The issues around food security and agriculture in Southern Africa are dynamic, complex, uncertain and difficult to address. This report is an attempt at understanding the current situation and the driving forces i.e. the underlying social, political, environmental and technological trends that will affect the future of agriculture in the region. It stems from a scenario planning exercise with regional partners that employed structured strategic conversations from multiple perspectives as a tool to identify critical uncertainties that affect food security and agriculture. The result is a report that identifies a range of threats, opportunities, trends and outcomes of Southern Africa’s agricultural futures.
Increased investment in African agriculture is a medium term possibility, since historic underinvestment has been recognized by, inter alia, the World Bank and regional governments as a problem. Hence it is likely that – and assuming the liquidity crunch currently being experienced is relatively quickly overcome – more money will be made available.
The spread of supermarkets, with their concomitant cold chains, and the food manufacturers that add value to basic agricultural produce could be a major boost for regional agriculture if managed proactively, opportunistically and in the interests of regional agriculture.
Solving the problem of inefficient internal markets in the region substantially depends on securing sufficient investment in infrastructure.

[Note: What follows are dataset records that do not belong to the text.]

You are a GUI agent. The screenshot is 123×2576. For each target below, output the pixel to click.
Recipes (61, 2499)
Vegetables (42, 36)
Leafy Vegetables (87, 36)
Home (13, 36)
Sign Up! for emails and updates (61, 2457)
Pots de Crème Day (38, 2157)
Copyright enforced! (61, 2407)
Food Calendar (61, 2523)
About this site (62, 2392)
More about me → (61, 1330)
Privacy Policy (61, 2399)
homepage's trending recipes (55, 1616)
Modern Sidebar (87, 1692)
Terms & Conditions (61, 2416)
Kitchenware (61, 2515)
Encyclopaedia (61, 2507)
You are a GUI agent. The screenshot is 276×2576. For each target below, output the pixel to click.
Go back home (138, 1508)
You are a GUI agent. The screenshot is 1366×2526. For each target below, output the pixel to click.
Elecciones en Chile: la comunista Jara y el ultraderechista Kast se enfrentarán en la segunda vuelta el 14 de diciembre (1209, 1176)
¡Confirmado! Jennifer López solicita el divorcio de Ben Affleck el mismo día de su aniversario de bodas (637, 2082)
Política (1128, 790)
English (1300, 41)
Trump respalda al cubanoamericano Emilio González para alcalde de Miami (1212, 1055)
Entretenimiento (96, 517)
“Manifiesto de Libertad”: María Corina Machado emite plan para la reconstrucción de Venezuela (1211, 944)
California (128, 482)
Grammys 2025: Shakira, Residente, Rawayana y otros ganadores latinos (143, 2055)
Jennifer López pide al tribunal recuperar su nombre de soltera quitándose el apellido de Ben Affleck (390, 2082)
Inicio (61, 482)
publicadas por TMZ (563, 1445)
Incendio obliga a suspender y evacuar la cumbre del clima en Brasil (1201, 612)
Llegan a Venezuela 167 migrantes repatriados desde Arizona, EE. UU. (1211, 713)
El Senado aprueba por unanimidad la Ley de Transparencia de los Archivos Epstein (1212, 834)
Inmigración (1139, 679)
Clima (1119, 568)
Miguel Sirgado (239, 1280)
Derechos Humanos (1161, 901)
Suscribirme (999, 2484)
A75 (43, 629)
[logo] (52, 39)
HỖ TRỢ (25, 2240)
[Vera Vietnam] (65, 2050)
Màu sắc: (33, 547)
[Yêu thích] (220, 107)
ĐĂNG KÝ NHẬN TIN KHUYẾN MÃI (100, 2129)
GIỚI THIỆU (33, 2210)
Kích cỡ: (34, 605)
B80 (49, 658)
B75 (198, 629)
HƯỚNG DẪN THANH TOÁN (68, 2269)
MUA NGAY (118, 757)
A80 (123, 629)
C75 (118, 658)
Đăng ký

There may be opportunities arising from investment relocation if the developed world and major developing countries adopt serious climate mitigation policies. Therefore, it is possible that a virtuous investment cycle could ensue in the medium term. But, clearly, there are many dangers inherent in this path, not least climate protectionism in those same developed country markets and the direct impacts of climate change on regional agriculture .
Genetically Modified Organisms seem to offer major potential for boosting agricultural yields and ‘climate proofing’ crops hence the region would benefit from a serious, non-emotional debate about the costs and benefits of this technology, given its potential.
Given the region’s land abundance and international interest in this, it is imperative that regional governments work out transparent and sustainable terms under which foreign governments and companies gain access to their land.
In addition to up scaling investment in infrastructure so as to promote agricultural trade in the region, national governments should establish regional trading arrangements that connect surplus regions with deficit regions.
Long term planning for existing subsidy programmes (e.g. Malawi) may not be optimal. Malawi seems to have successfully invested in input subsidies to boost domestic agricultural production. While there are some concerns about the fiscal sustainability of this programme (currently it is donor funded), it is nonetheless an intriguing model for the region to explore.